« Le souci du détail plastique est incroyable », s'émerveille Pascal Butterlin, professeur d'archéologie du Proche-Orient ancien à l'université de Paris I Panthéon-Sorbonne, qui a dirigé la mission composée d'archéologues français, européens et irakiens. Pour preuve : les plumes qui composent les ailes sont pratiquement comme neuves, tout comme les sabots de cette créature « hybride, entre animal et humain », explique l'archéologue qui a dévoilé le lamassu, enfoui sous la terre, avec ses collègues mi-octobre. Ne lui manque que la tête, « volée dans les années 1990 par des pillards », puis retrouvée, coupée en morceaux, par les douanes irakiennes avant de finir au musée national irakien à Bagdad.

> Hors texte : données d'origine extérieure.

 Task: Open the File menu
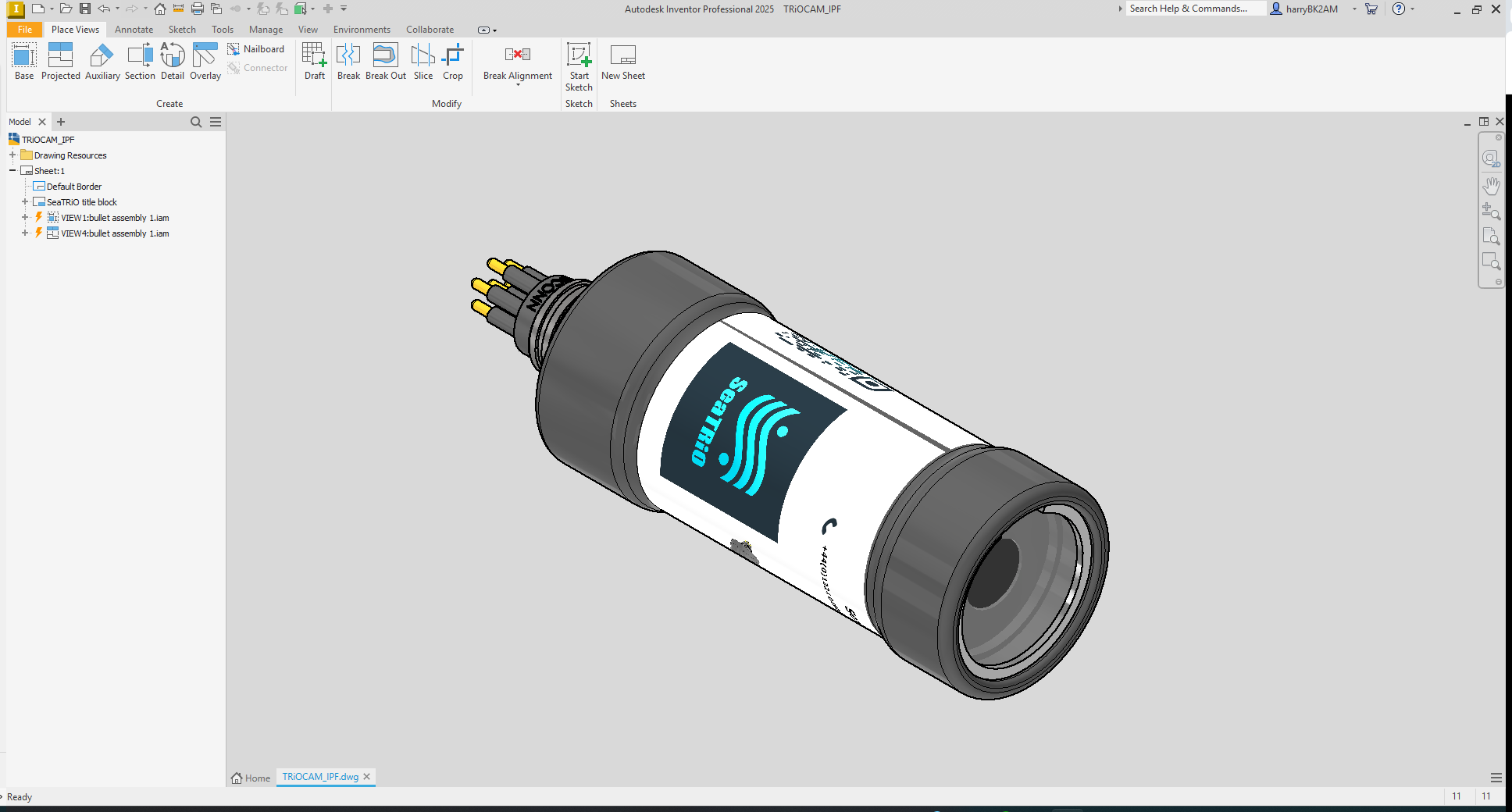pos(25,30)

Les dimensions de ce lamassu sont impressionnantes : il mesure 3,8 sur 3,9 mètres pour un poids de 18 tonnes, tout en albâtre gypseux. « Je n'ai jamais fouillé quelque chose d'aussi gros de ma vie », dit encore Pascal Butterlin. « D'habitude, il n'y a qu'en Égypte ou au Cambodge qu'on fouille des pièces aussi énormes ! » Produit à l'époque du roi assyrien Sargon II dont le règne s'est étendu de 722-705 avant J.-C, le lamassu était posté à l'entrée de la cité de Khorsabad, à environ 15 km au nord de l'actuelle Mossoul (nord de l'Irak).
Dans la mythologie mésopotamienne, « il fait partie de ces monstres qui ont été dominés et apprivoisés. Ils sont placés à l'entrée de la cité pour la protéger », raconte M. Butterlin. « C'est sans doute l'un des derniers taureaux à avoir été mis en place à Khorsabad avant interruption du chantier » à l'époque de Sargon II. Déjà mentionné par l'archéologue français Victor Place au XIXe siècle, le lamassu n'a plus été documenté jusque dans les années 1990, où il a été « dégagé » pour une « intervention d'urgence » par les autorités irakiennes. C'est à ce moment que la tête lui a été coupée et dérobée par des pillards.

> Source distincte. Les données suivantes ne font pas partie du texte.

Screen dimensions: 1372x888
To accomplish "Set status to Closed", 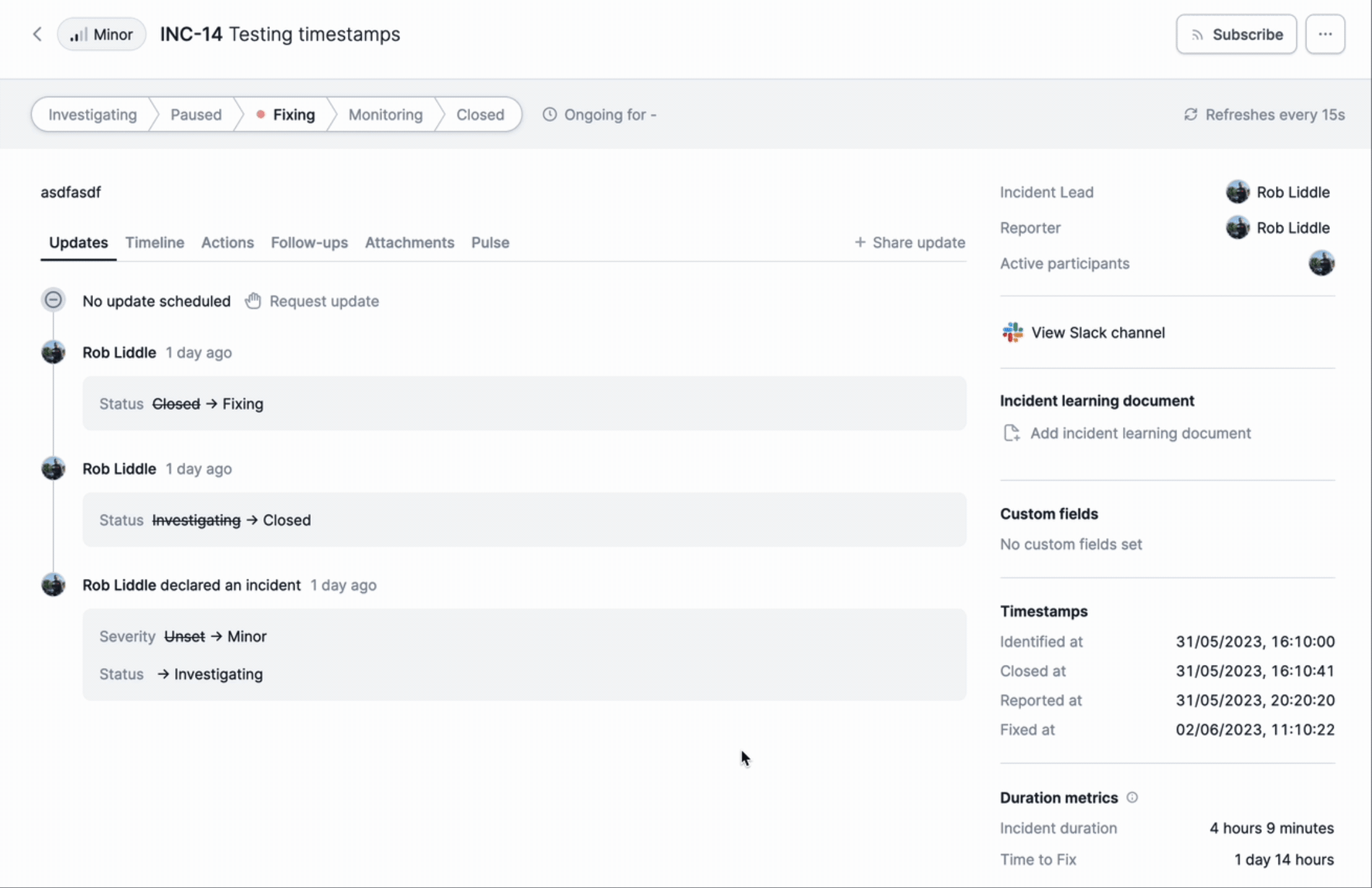I will tap(480, 115).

Mais la biographie du lamassu de Khorsabad résonne aussi avec l'histoire contemporaine de l'Irak. En 2014, lorsque le groupe État islamique (EI) déferle sur le nord du pays, le village est déserté par ses habitants. Ces derniers connaissaient l'existence du lamassu et ils l'ont « protégé et caché » avant de fuir, dit Pascal Butterlin.